This year I baked my Soul Cakes early to be ready for Halloween, All Saints’ Day and All Souls’ Day. They were traditionally made to be handed out on these special days.

“The cakes, often simply referred to as souls, are given out to soulers who go from door to door, singing and saying prayers for the souls of the givers and their friends.”

The musician Sting has a version of the traditional song “Soul Cake” on his album “If on a Winter’s Night”. Here are some lyrics.

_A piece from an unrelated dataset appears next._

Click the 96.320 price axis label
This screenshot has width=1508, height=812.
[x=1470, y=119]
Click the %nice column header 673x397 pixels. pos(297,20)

“A soul cake, a soul cake, 

Please, good missus, a soul cake.

An apple, a pear, a plum or a cherry, 

Any good thing to make us all merry,

A soul cake, a soul cake, 

Please, good missus, a soul cake.

One for Peter, two for Paul, 

And three for Him that made us all.”

The little cakes are actually more like biscuits, and are delicious as they are full of spice and sultanas. They have a cross marked on the top too.

This batch of Soul Cakes are a little rough and ready! But taste great because of the spices.

Ingredients

100 g butter, softened 

100g caster sugar 

2 free-range egg yolks 

250g plain flour

1/2 teaspoon cinnamon 

1/4 teaspoon ginger

1/4 -1/2 teaspoon nutmeg

1/8 teaspoon saffron (or more if necessary)

Zest of an orange

2 tbs milk 

100g sultanas

Method

Put the softened butter, caster sugar and egg yolks in the bowl of a food processor and blitz until everything is combined and the mixture is creamy.

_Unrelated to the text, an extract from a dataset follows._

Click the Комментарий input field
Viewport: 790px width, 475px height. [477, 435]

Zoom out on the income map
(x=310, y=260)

Sift the flour and spices, including the saffron. Put the mixture with the orange zest into the processor, blitzing for a couple of seconds only, then blitz in the milk a little at a time until the dough just comes together. Don’t over-mix! If the dough isn’t yellow enough, add a pinch more of saffron.

Stir in the sultanas by hand.

Form the dough into a rough ball, them roll into a sausage shape, with a rough diameter of about 50cm or 2 inches, or whatever size you want your soul cakes to be.

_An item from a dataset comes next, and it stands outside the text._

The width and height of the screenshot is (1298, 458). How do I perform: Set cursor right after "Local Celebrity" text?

Preheat the oven to 170 degrees C fan forced or 180 degrees C non fan forced.

Wrap in grease proof paper and chill in the fridge for a couple of hours or until you want to bake the cakes.

Bake for 15 minutes or until firm and just brown. Cool on a wire rack.

Line a baking tray with baking paper. Take the sausage from the fridge and cut into thick wedges. Place each wedge on the baking tray. At this stage you should cut a cross on the top of each soul cake.

Great eaten warm straight from the oven. The soul cakes can be frozen too, but eat on the traditional days if possible!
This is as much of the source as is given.